Jorgen Grahn jgrahn-nntq at algonet.se
Sat Feb 26 21:07:53 EST 2005


On Fri, 25 Feb 2005 21:54:16 -0500, Tom Willis <tom.willis at gmail.com> wrote:
> On Fri, 25 Feb 2005 15:02:04 -0700, Dave Brueck
> <dave at pythonapocrypha.com> wrote:
>> Jorgen Grahn wrote:
...
>> > How about writing them in Python?
...
> I actually thought of this, and I was kind of on the fence due to the
> intended audience.
>
> I don't think it's too much to ask that they are comfy with the
> concept of variables. I mean, if it was a shell script they'd be at
> the top of the file anyway.
> 
> Then again I'm some what hesitant to help them make the connection
> that I'm giving them the ability to indirectly edit the code. Kind of
> like opening pandoras box. Once the figure out they can open any file
> (*.py) with notepad, there will be utter anarchy and I'll get the call
> at 4am that somethings wrong with the production data.

There's two issues there.

One is about hiding knowledge from the users.  I'm against that; this isn't
the middle ages. If they shoot themselves in the foot, that is /their/
problem, not yours. You support /your/ code, not whatever they hack together.
And with 99.999% certainty, they won't touch it.

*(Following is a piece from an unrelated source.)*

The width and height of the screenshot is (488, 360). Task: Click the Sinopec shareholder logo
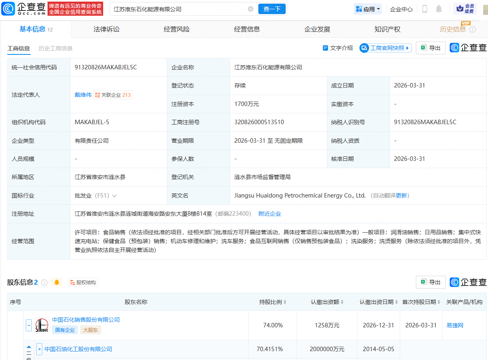tap(41, 325)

The other is about the config file messing up the environment for your main
program. Seems hard to do by mistake -- you'd have to write endless loops or
import modules and modify them, or someting. I seem to recall that you can
evaluate a piece of code in a separate environment/sandbox -- maybe that's
the way to go?

(Personally, I try to avoid designs which need config files. If I /did/ need
one I'd steal the design from some well-known Unix program, because that's
my primary target, and I'd prefer not to lock myself into Python -- I might
want to rewrite the thing in C, or Perl, or ...)

/Jorgen

-- 
  // Jorgen Grahn <jgrahn@       Ph'nglui mglw'nafh Cthulhu
\X/                algonet.se>   R'lyeh wgah'nagl fhtagn!